The chance of cancer spreading directly to Level V without first involving the common upstream nodes (Levels I-IV) is low for most head and neck squamous cell carcinomas. This is known as a “skip” metastasis. However, for tumors of the posterior scalp or nasopharynx, Level V can be the first site of spread.

Extracapsular spread (ECS) is frequently associated with Level V involvement. ECS means the cancer has broken through the lymph node’s outer capsule and invaded the surrounding tissue. The presence of ECS is a negative prognostic factor, indicating a higher risk of recurrence and reduced long-term survival.

Diagnostic Imaging and Assessment

Assessment for metastatic disease in Level V nodes begins with a physical examination for palpable masses. Imaging modalities are necessary to evaluate nodes that are too small or deep to be felt. Ultrasound (US) is often the initial tool, providing high-resolution images and allowing for size measurement.

Nodes are considered suspicious if they exceed a size threshold, a short-axis diameter greater than 10 millimeters. Other concerning features include a rounded shape, loss of the normal fatty hilum, or central necrosis. If suspicious features are seen, an ultrasound-guided fine-needle aspiration (FNA) biopsy is performed for pathological confirmation.

Computed Tomography (CT) and Magnetic Resonance Imaging (MRI) evaluate the full extent of the disease. CT scans are effective at identifying central necrosis, which appears as a dark area within the node. On MRI, signs of extracapsular spread can be visualized, such as irregular nodal margins, infiltration into the adjacent fat, or loss of the clear plane between the node and nearby muscles.

Positron Emission Tomography (PET) combined with CT assesses the metabolic activity of the nodes. Cancer cells typically have a higher metabolic rate than normal tissue, causing them to absorb the radioactive tracer. This modality is valuable for detecting small, non-enlarged nodes that may be metabolically active, particularly in the Level V and supraclavicular regions.

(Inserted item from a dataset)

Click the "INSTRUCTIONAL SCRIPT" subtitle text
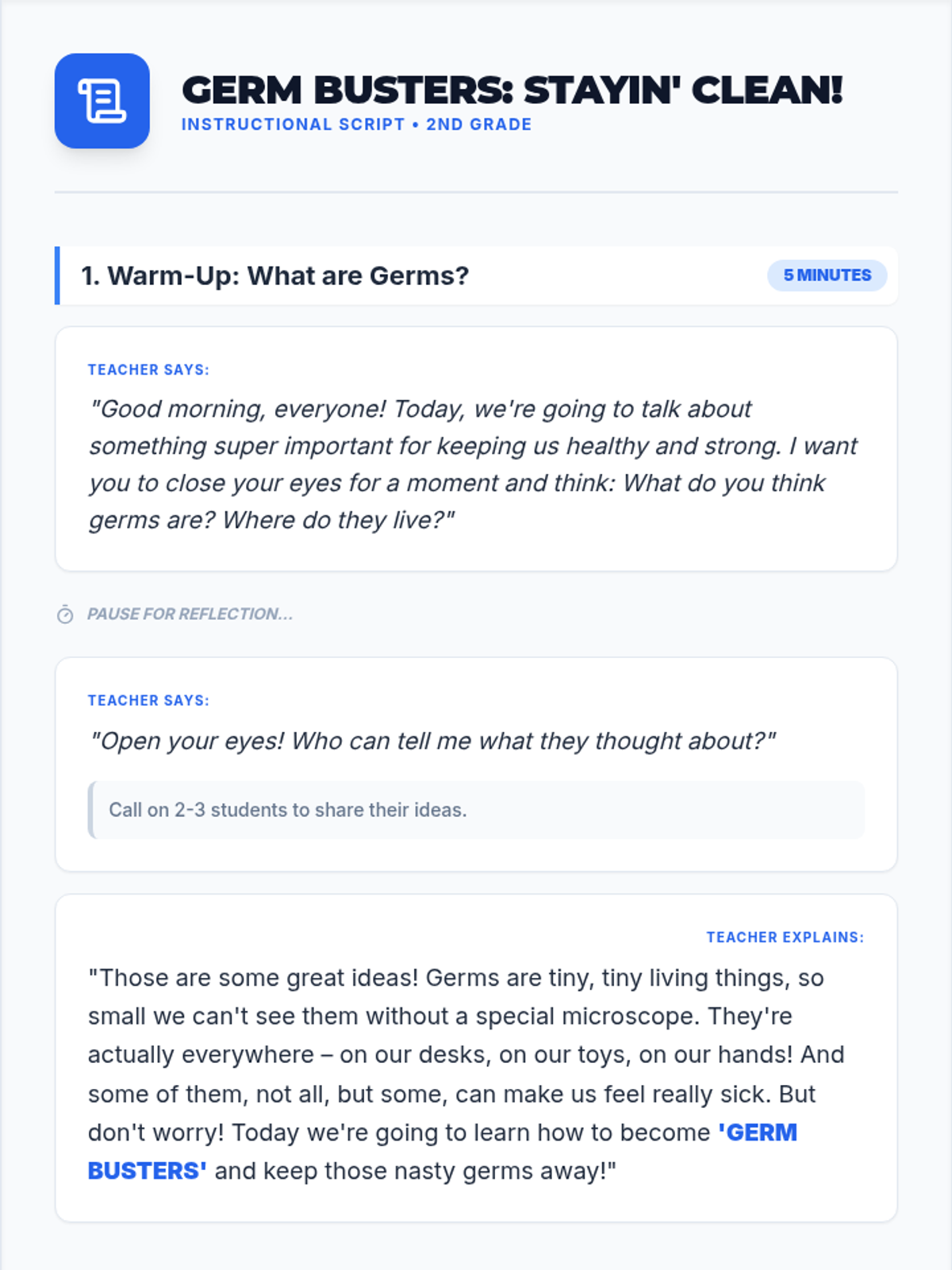293,125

Treatment Implications and Procedures

A confirmed diagnosis of metastatic disease in Level V requires a neck dissection. When Level V is involved, a Modified Radical Neck Dissection (MRND) or a Radical Neck Dissection (RND) is necessary, as these procedures clear all lymph node levels (I through V). The MRND removes lymph nodes while attempting to preserve non-lymphatic structures like the spinal accessory nerve, internal jugular vein, and sternocleidomastoid muscle, reducing post-operative side effects.

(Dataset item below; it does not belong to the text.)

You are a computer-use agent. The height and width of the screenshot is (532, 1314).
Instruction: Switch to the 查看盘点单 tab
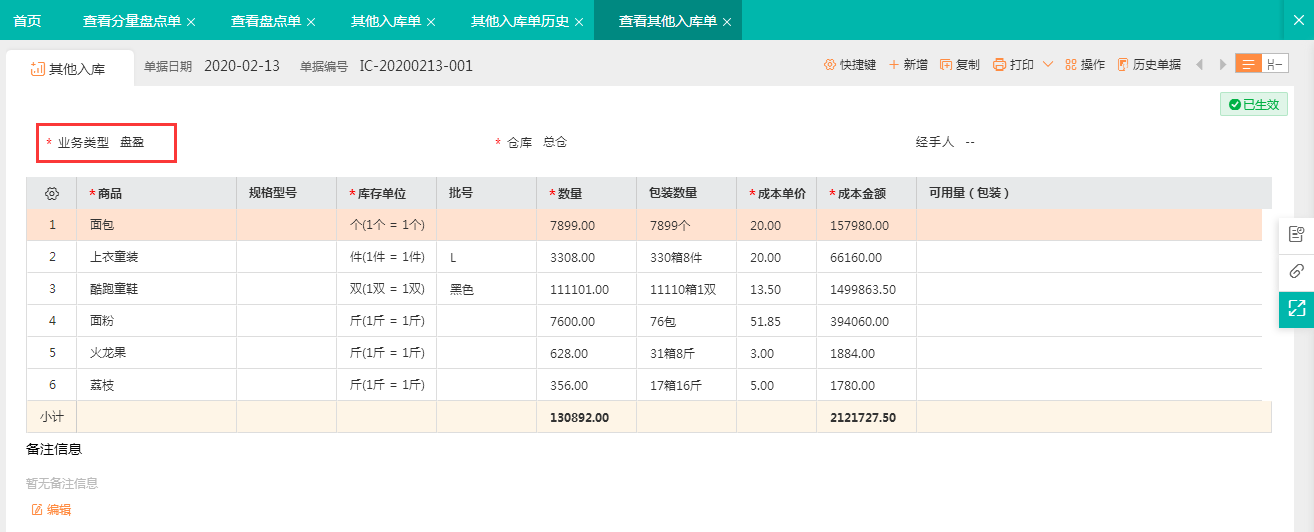point(264,21)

If the primary tumor suggests a high risk of Level V involvement, such as posterior scalp tumors, a Selective Neck Dissection (SND) targeting the posterolateral regions (Levels II-V) may be performed. The extent of the surgery is determined by the location and aggressiveness of the primary cancer and the distribution of the metastatic nodes. Complete removal of the diseased tissue while minimizing morbidity is the goal.

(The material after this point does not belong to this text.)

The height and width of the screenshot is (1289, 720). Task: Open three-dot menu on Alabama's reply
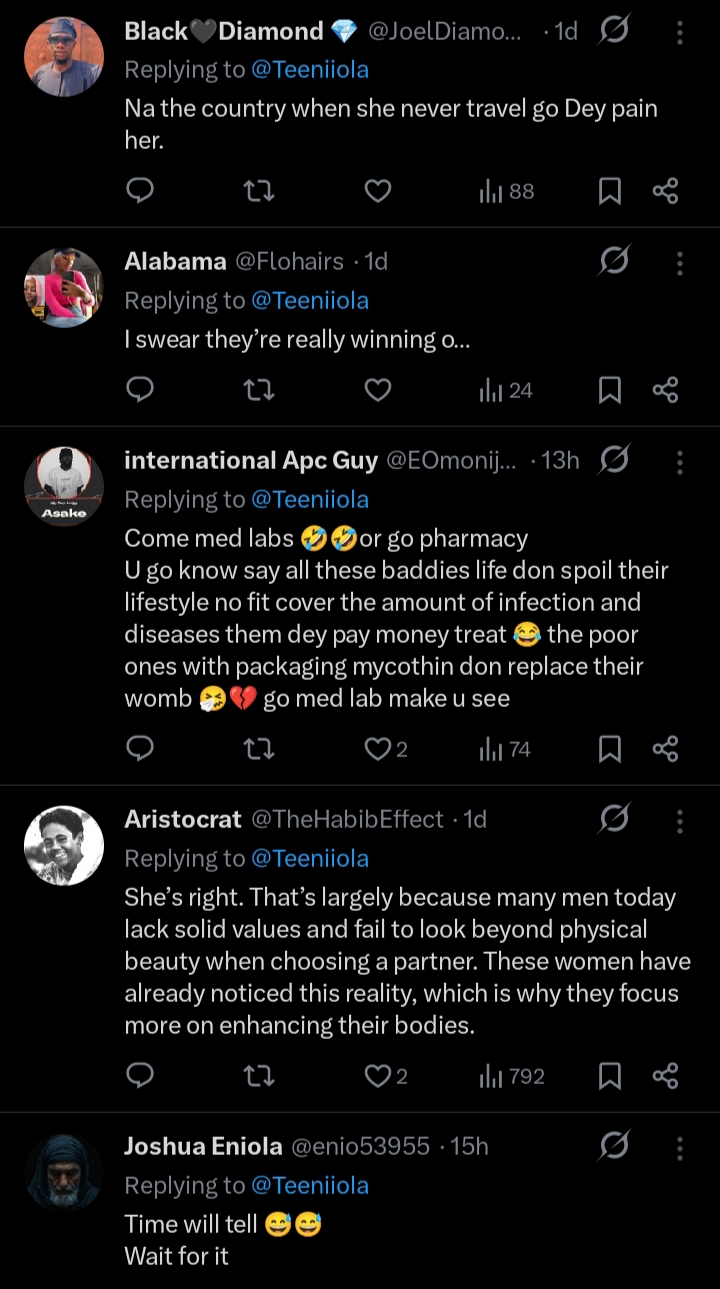click(x=680, y=262)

Following surgery, Level V involvement often necessitates adjuvant therapy, most commonly radiation therapy. This is true if the pathology report confirms extracapsular spread (ECS) or if multiple nodes are involved. Radiation is applied to the neck region to eliminate any microscopic cancer cells. The presence of ECS in a Level V node is a primary indicator for post-operative radiation, as it is a high-risk feature for local recurrence.